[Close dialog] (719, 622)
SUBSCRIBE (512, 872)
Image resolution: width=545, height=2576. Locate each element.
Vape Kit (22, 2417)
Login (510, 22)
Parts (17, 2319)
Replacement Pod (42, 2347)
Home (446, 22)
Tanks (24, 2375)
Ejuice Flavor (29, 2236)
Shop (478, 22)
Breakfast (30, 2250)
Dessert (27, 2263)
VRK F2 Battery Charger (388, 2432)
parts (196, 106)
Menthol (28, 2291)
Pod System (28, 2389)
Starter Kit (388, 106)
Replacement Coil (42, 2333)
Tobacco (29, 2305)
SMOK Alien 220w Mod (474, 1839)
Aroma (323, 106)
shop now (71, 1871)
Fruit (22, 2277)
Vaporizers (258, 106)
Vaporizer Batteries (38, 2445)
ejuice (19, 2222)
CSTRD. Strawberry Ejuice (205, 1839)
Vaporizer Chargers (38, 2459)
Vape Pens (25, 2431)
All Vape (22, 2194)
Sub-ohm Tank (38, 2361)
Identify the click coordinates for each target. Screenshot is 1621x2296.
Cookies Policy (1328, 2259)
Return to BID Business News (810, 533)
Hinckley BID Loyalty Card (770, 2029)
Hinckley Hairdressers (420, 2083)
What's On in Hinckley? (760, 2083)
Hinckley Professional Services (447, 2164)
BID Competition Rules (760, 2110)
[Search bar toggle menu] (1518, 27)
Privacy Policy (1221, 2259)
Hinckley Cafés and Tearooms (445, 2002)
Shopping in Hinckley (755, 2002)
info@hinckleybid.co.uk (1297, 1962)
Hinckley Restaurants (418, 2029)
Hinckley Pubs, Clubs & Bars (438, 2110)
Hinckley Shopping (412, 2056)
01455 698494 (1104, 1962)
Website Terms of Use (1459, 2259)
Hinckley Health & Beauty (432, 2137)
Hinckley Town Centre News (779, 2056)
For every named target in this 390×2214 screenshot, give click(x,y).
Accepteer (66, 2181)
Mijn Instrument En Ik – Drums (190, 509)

----------

Task description — Word for word and line for line, give the material again.

The answer —
[Close dialog] (719, 622)
SUBSCRIBE (512, 872)
Image resolution: width=545, height=2576. Locate each element.
Vape Kit (22, 2417)
Login (510, 22)
Parts (17, 2319)
Replacement Pod (42, 2347)
Home (446, 22)
Tanks (24, 2375)
Ejuice Flavor (29, 2236)
Shop (478, 22)
Breakfast (30, 2250)
Dessert (27, 2263)
VRK F2 Battery Charger (388, 2432)
parts (196, 106)
Menthol (28, 2291)
Pod System (28, 2389)
Starter Kit (388, 106)
Replacement Coil (42, 2333)
Tobacco (29, 2305)
SMOK Alien 220w Mod (474, 1839)
Aroma (323, 106)
shop now (71, 1871)
Fruit (22, 2277)
Vaporizers (258, 106)
Vaporizer Batteries (38, 2445)
ejuice (19, 2222)
CSTRD. Strawberry Ejuice (205, 1839)
Vaporizer Chargers (38, 2459)
Vape Pens (25, 2431)
All Vape (22, 2194)
Sub-ohm Tank (38, 2361)
Identify the click coordinates for each target. Screenshot is 1621x2296.
Cookies Policy (1328, 2259)
Return to BID Business News (810, 533)
Hinckley BID Loyalty Card (770, 2029)
Hinckley Hairdressers (420, 2083)
What's On in Hinckley? (760, 2083)
Hinckley Professional Services (447, 2164)
BID Competition Rules (760, 2110)
[Search bar toggle menu] (1518, 27)
Privacy Policy (1221, 2259)
Hinckley Cafés and Tearooms (445, 2002)
Shopping in Hinckley (755, 2002)
info@hinckleybid.co.uk (1297, 1962)
Hinckley Restaurants (418, 2029)
Hinckley Pubs, Clubs & Bars (438, 2110)
Hinckley Shopping (412, 2056)
01455 698494 (1104, 1962)
Website Terms of Use (1459, 2259)
Hinckley Health & Beauty (432, 2137)
Hinckley Town Centre News (779, 2056)
For every named target in this 390×2214 screenshot, give click(x,y).
Accepteer (66, 2181)
Mijn Instrument En Ik – Drums (190, 509)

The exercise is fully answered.